Mit acht Nominierungen im RennenGolden-Globe-Favorit: Darum geht es in „The Banshees of Inisherin“

Colin Farrell in "The Banshees of Inisherin". (smi/spot)
Colin Farrell in "The Banshees of Inisherin". (smi/spot)

20th Century Studios

SpotOn NewsSpotOn News | 13.12.2022, 14:01 Uhr

Spätestens durch seine acht Nominierungen bei den Golden Globes lässt "The Banshees of Inisherin" aufhorchen. Der Film des "Brügge sehen ... und sterben?"-Teams um Colin Farrell ist ein heißer Kandidat für die Oscars 2023.

Große Blockbuster wie "Top Gun: Maverick" oder "Avatar: The Way of Water" waren bei den Nominierungen für die Golden Globes 2023 am Montag dabei – doch die meisten Nennungen gingen an einen anderen Film. "The Banshees of Inisherin" sahnte acht Nominierungen ab, darunter in der Kategorie "Bester Film – Komödie oder Musical". Spätestens jetzt sollte man die Tragikomödie für die Oscarverleihung am 12. März 2023 auf der Rechnung haben.

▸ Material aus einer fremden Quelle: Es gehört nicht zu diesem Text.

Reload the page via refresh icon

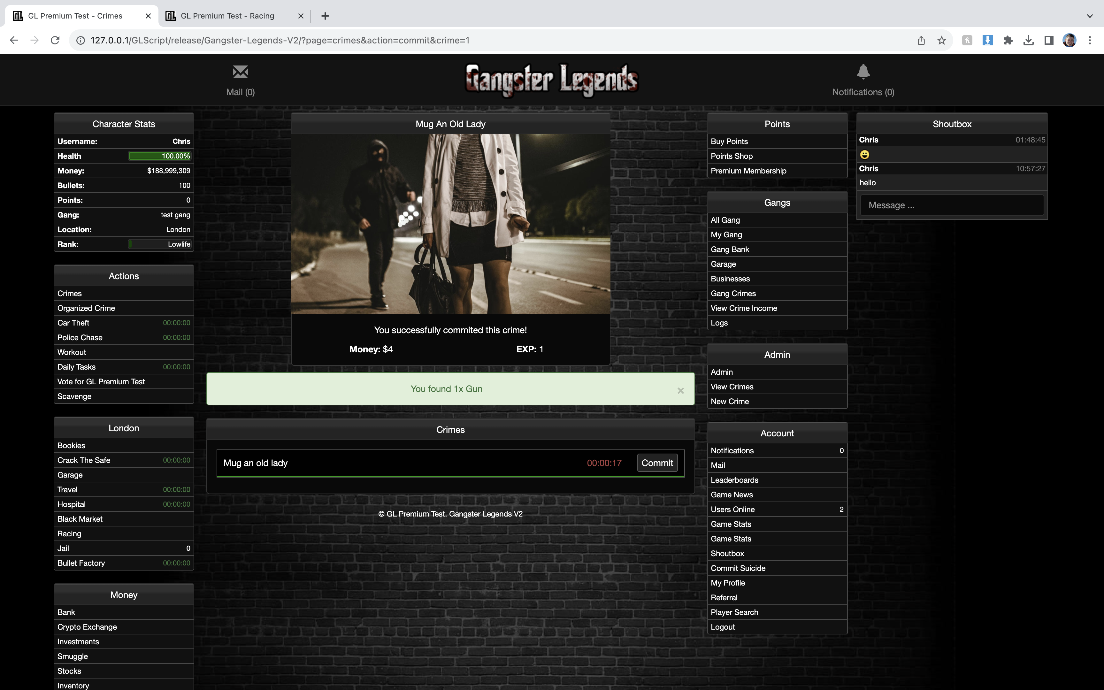tap(55, 40)
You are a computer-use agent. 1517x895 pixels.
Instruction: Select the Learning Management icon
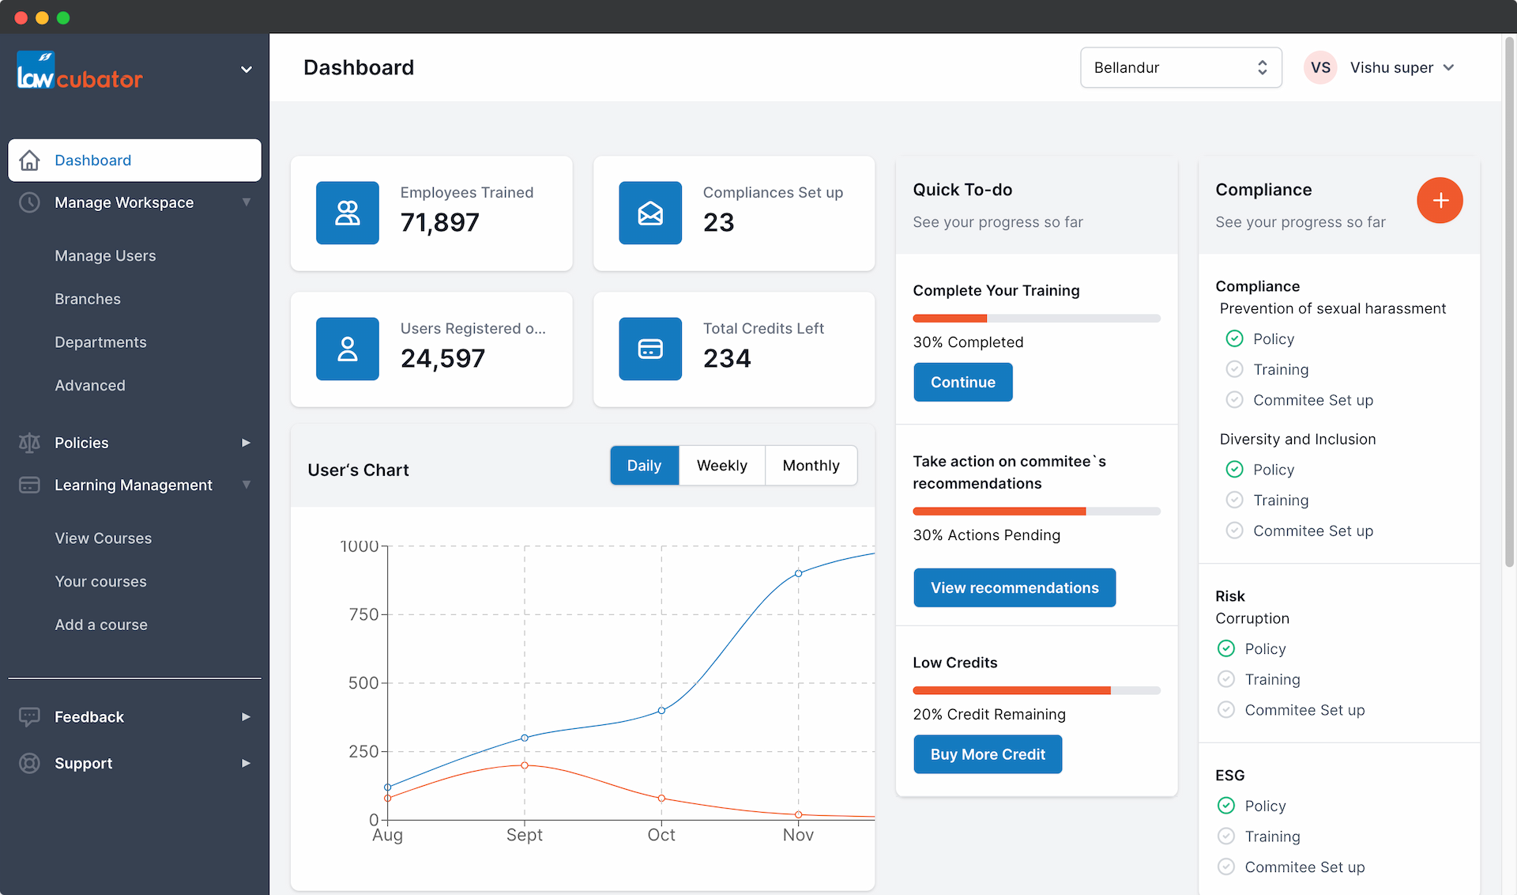(x=29, y=485)
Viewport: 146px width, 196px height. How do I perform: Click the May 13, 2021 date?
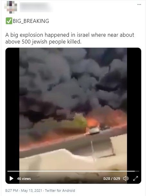32,191
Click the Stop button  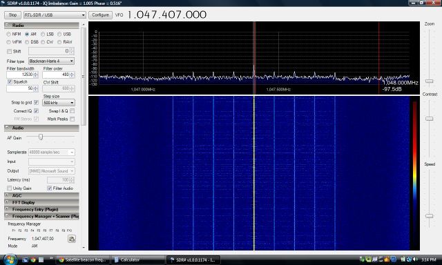tap(12, 15)
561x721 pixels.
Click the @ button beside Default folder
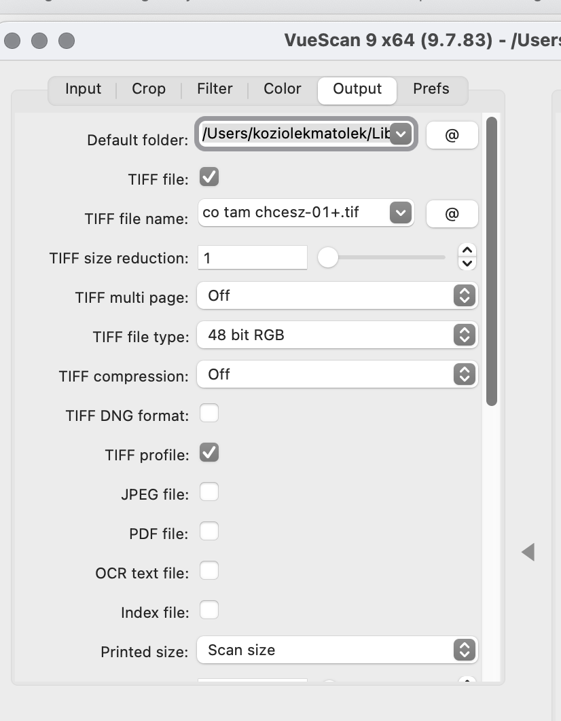click(x=452, y=135)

"The Banshees of Inisherin" ist die Reunion des Dreamteams von "Brügge sehen … und sterben?": Die Hauptdarsteller Colin Farrell (46) und Brendan Gleeson (67) standen wieder unter der Regie von Martin McDonagh (42) vor der Kamera.

Nach einem Theaterstück, das der Autor 1994 für zu schlecht hielt

Der Regisseur und Autor hat sich seitdem mit "Three Billboards Outside Ebbing, Missouri" in die erste Regie Hollywoods gearbeitet. Der Film mit Frances McDormand (65) war 2018 für sieben Oscars nominiert, unter anderem als bester Film. McDormand und Nebendarsteller Sam Rockwell (54) konnten die Trophäe mit nach Hause nehmen.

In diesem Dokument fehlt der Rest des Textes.